→ **ABOUT THIS EXERCISE**: Copy out every line in the entries below that includes "Most".

→ **STUDY MATERIAL**:
· · ·
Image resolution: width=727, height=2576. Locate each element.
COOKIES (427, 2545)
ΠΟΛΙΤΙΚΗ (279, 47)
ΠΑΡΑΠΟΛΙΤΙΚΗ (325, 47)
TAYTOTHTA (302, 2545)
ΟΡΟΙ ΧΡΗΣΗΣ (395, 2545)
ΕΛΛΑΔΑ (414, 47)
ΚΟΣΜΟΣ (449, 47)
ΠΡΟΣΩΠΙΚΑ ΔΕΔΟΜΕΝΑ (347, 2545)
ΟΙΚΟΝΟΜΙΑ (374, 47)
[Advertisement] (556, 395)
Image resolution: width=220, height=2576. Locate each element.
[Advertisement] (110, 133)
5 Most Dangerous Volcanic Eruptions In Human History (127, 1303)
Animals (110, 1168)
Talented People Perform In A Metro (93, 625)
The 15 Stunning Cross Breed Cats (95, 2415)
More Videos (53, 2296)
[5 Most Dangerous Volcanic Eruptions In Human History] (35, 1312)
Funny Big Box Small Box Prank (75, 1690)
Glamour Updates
· · ·
→ **EXERCISE SOLUTION**:
5 Most Dangerous Volcanic Eruptions In Human History (127, 1303)
[5 Most Dangerous Volcanic Eruptions In Human History] (35, 1312)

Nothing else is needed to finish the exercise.